§ **PROBLEM TO SOLVE**
Below is a block of entries; repeat all of it exactly but omit the pictures.

§ **RECORDS FOR THIS EXERCISE**
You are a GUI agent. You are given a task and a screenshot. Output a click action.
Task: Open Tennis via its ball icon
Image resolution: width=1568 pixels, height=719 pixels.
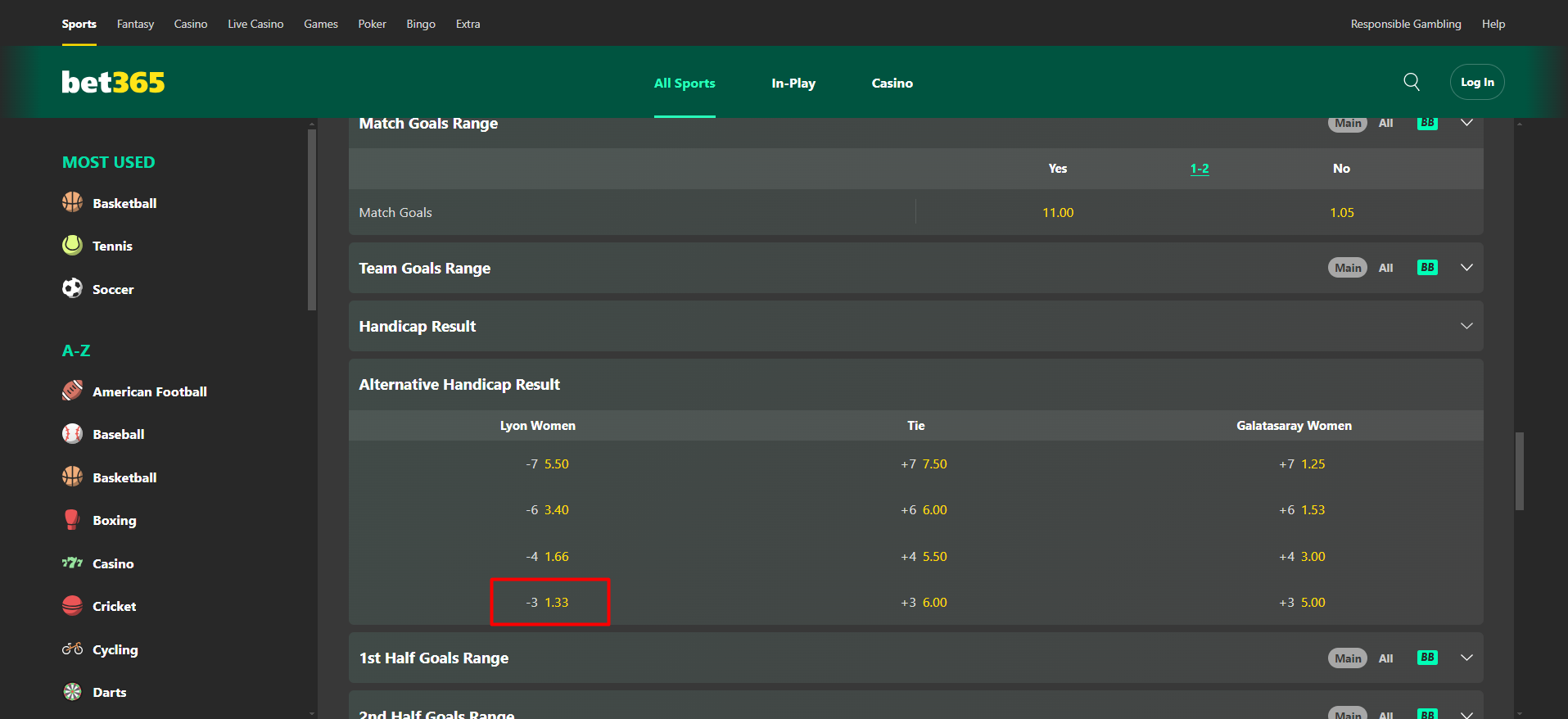[72, 245]
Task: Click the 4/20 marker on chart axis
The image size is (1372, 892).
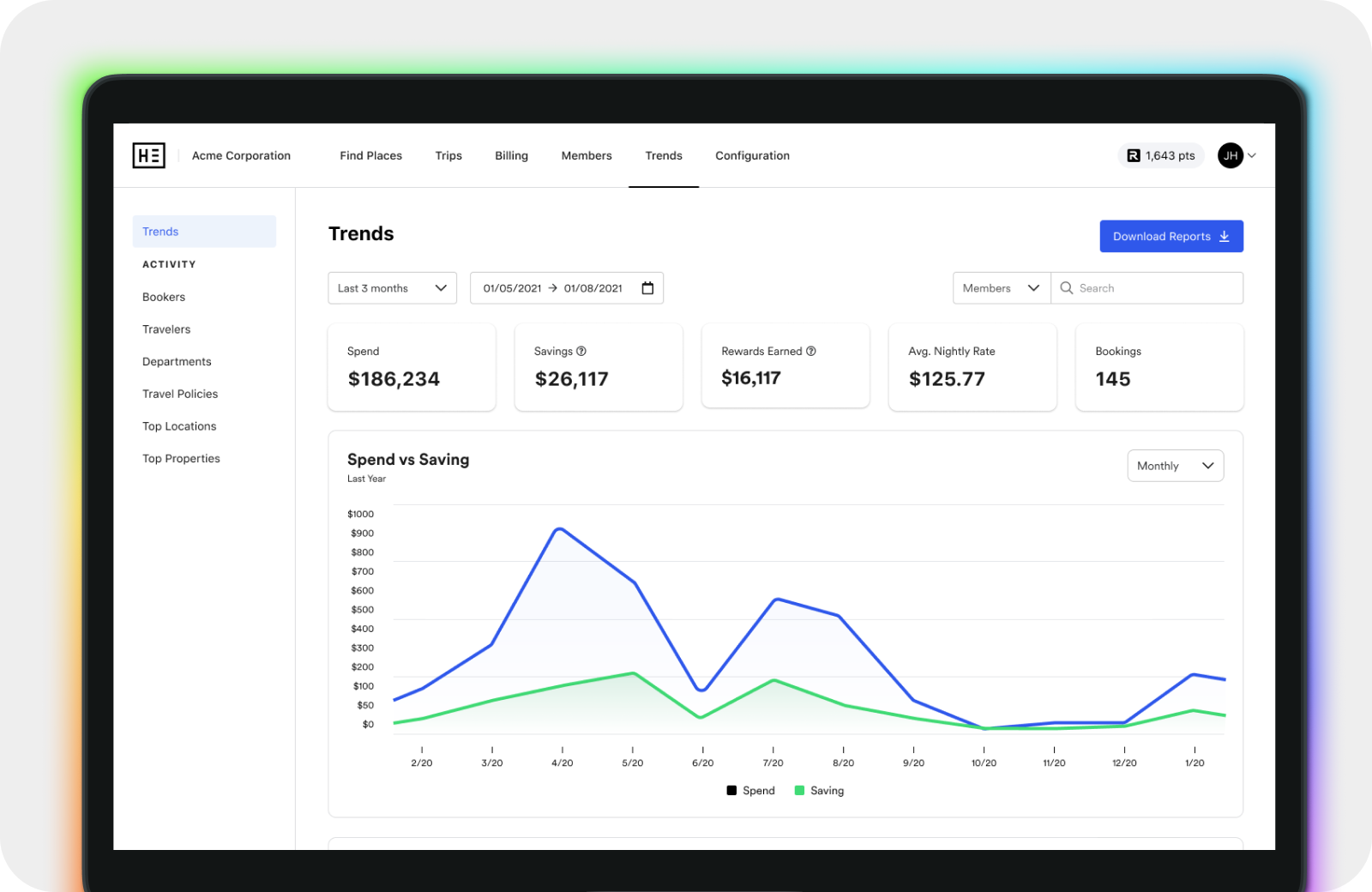Action: pos(563,757)
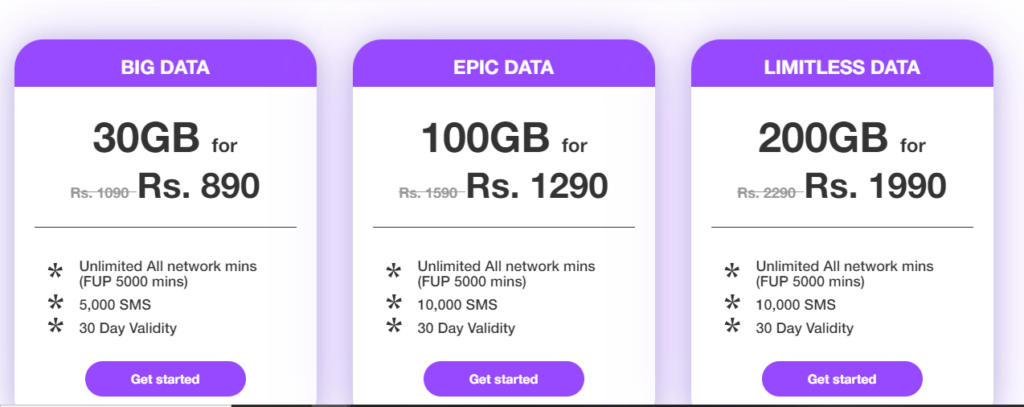Click the 200GB data amount text
The width and height of the screenshot is (1024, 407).
tap(823, 138)
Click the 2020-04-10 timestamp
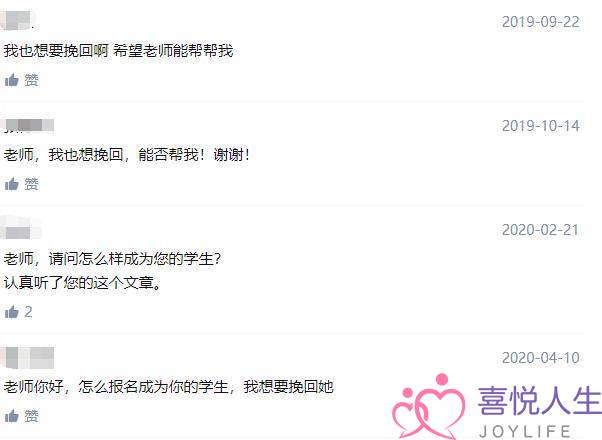This screenshot has height=440, width=602. pyautogui.click(x=541, y=358)
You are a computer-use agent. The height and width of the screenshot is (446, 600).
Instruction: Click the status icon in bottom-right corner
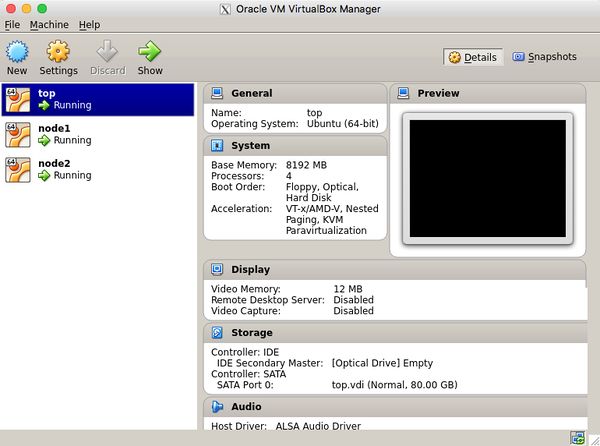tap(578, 438)
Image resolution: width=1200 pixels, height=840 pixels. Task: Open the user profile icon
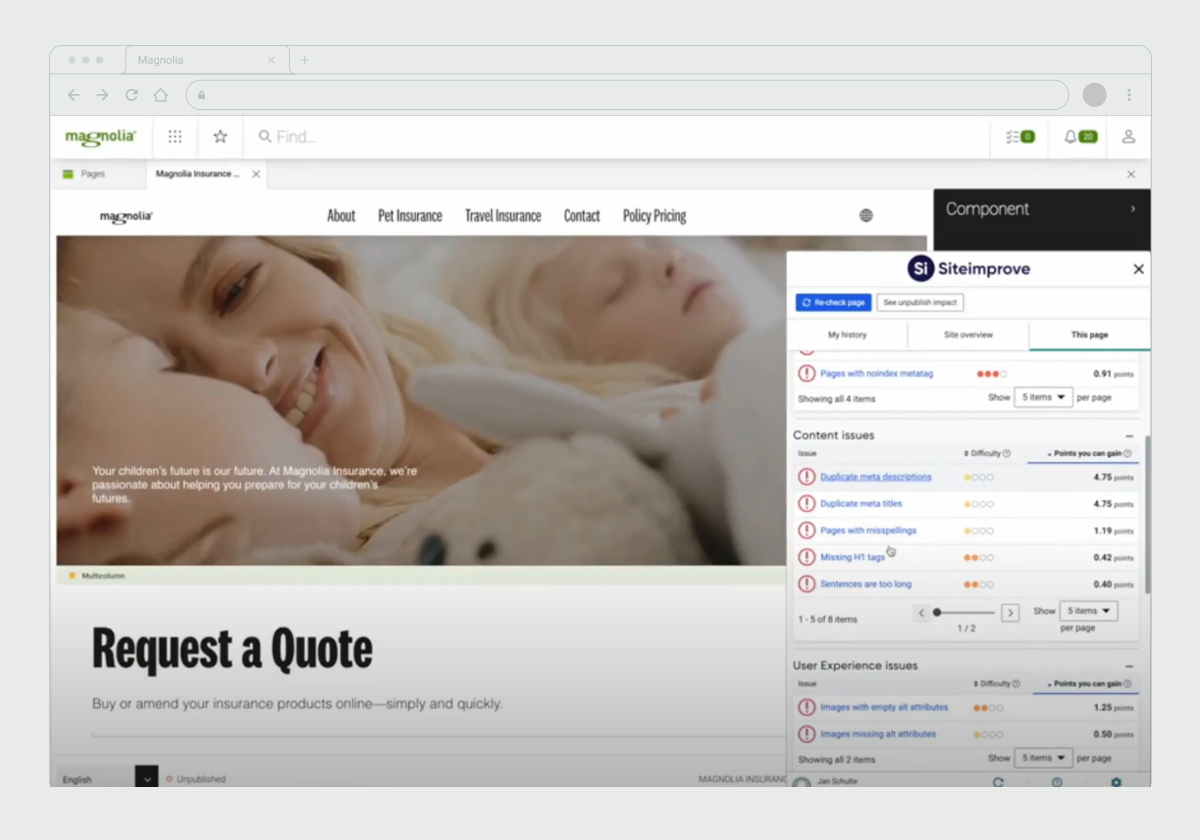tap(1128, 137)
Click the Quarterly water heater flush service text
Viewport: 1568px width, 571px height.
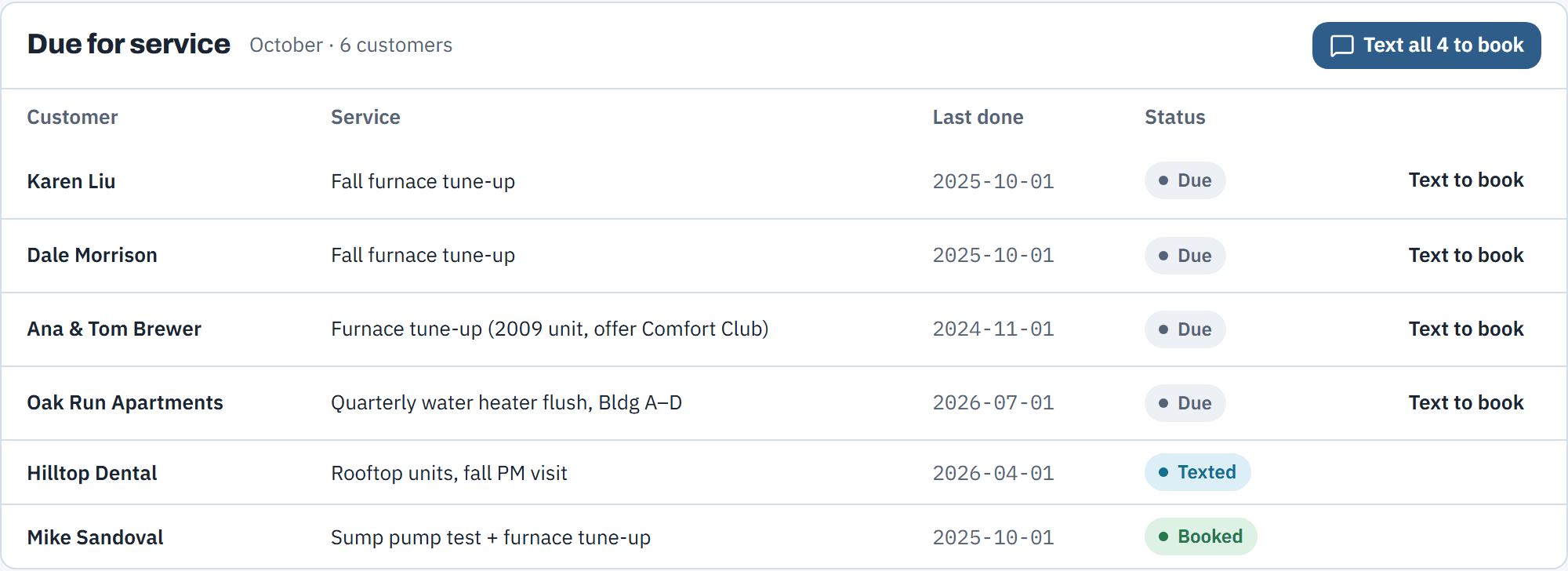pyautogui.click(x=506, y=403)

§ **PROBLEM SOLUTION**
You are a GUI agent. You are given a task and a screenshot. Output a click action.
Task: Open Tennis via its ball icon
Image resolution: width=1568 pixels, height=719 pixels.
[72, 245]
Task: Click the 4/20 marker on chart axis
The image size is (1372, 892).
Action: pos(563,757)
Click the 200GB data amount text
The width and height of the screenshot is (1024, 407).
tap(823, 138)
Click the 2020-04-10 timestamp
This screenshot has height=440, width=602. pyautogui.click(x=541, y=358)
You are a computer-use agent. The height and width of the screenshot is (446, 600).
Instruction: Click the status icon in bottom-right corner
tap(578, 438)
Image resolution: width=1200 pixels, height=840 pixels. Task: Open the user profile icon
tap(1128, 137)
Click the Quarterly water heater flush service text
Viewport: 1568px width, 571px height.
pyautogui.click(x=506, y=403)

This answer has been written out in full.